On one of these farms Mr Eksteen is a partner of Mr. Lindsay G Troup, the agricultural expert, who during his visits to the country in the 1950s to prepare reports on behalf of the Kenya Government, decided to have an interest in Kenya farming. There is no monoculture on any of Mr Eksteen's farms. There is no monoculture on any of Mr. Eksteen's farms. On his main farm at Sergoit the emphasis is on wheat before cattle but on the farm owned in partnership with Mr. Troup the balance is practically equal. His views on farming are interesting, for farming is in his blood and he says he has never had the slightest desire to do anything else. "The true farmer"' Mr. Eksteen says, "gets his payment in results rather than in cash. It is a reward in itself to see trees grow where none grew before. Believe me, anybody who thinks they are going to farm solely for the money, they can get out of it or die of a broken heart".
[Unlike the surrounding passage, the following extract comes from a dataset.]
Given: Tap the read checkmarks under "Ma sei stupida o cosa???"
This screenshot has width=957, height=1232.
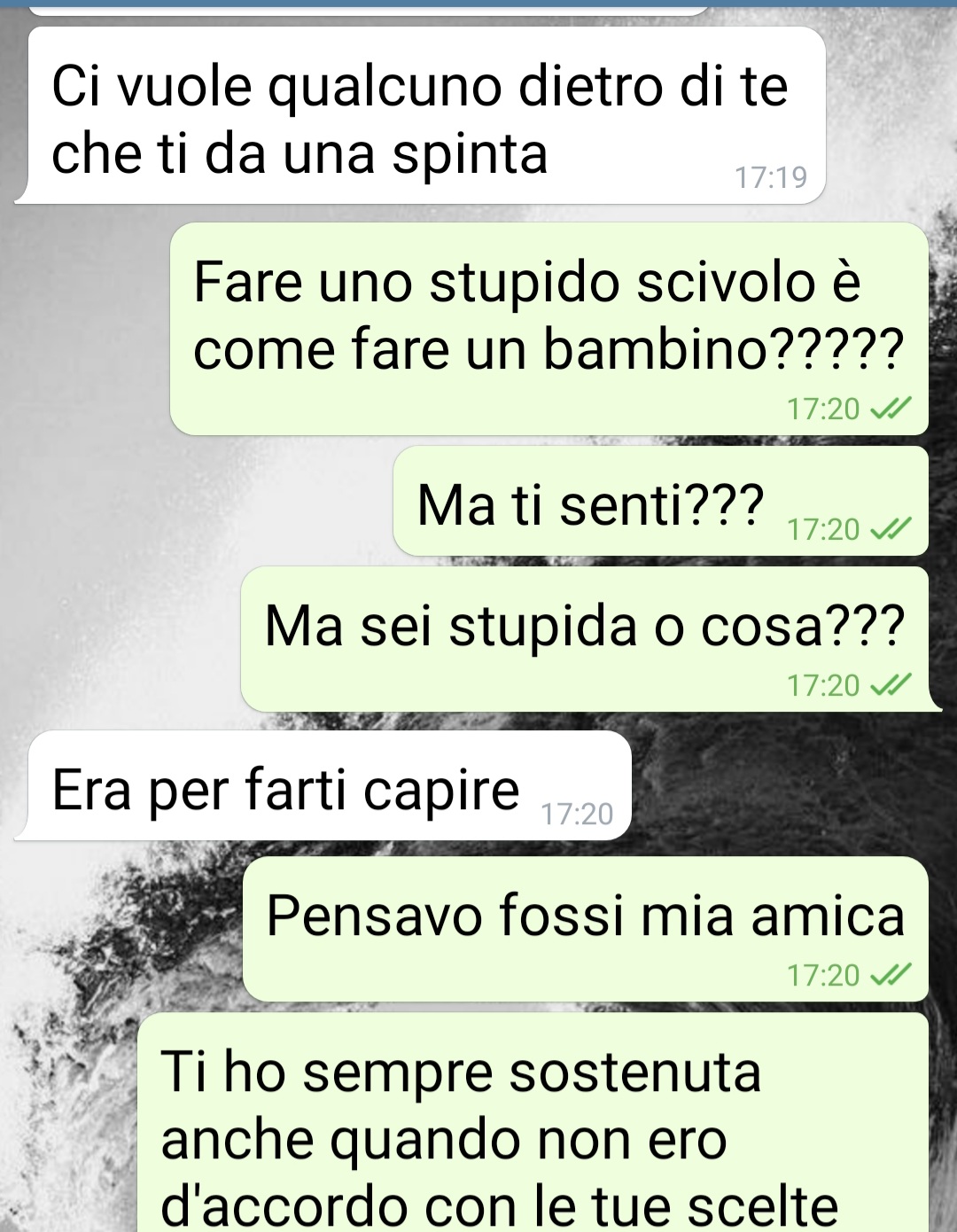Looking at the screenshot, I should point(890,685).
Mr. Eksteen has been a director of the K.F.A. for the past 7 years and a member of the Association ever since he started farming. He is the K.F.A. nominee on the Cereal Producer's Board and on the Board of the Tanganyika Farmers Association. He has been on the Wheat Board since its inception in 1952 and was for six years on the Board of Unga Ltd. He served on the Council of the Dutch Reformed Church for 9 years.
Married to a Kenya born girl, he attributes much of his success to her help. Mrs. Eksteen was formerly Alida Steyn whose father, the late E.L. Steyn came to the Plateau in the first trek in 1908 and was at one time the largest wheat farmer in Eldoret and a well-respected figure. Himself the only son with five sisters, Mr. Eksteen has one boy and three girls, all of school age. He returned to the Union last year, for the first time since his arrival in Kenya 31 years ago, to take his son to school there. His devotion to Kenya is intense; he maintains that nowhere in the world could he have made such a success of farming, as he has been able to do here.
Mr Eksteen holds strong views on the role of organisations like the K.F.A. for he says without co-operatives of this kind farmers could not exist economically. But he considers that co-operation should be a two-way traffic and that if a farmer joins a co -operative and takes the benefits it can offer, he should be prepared to support it to the utmost.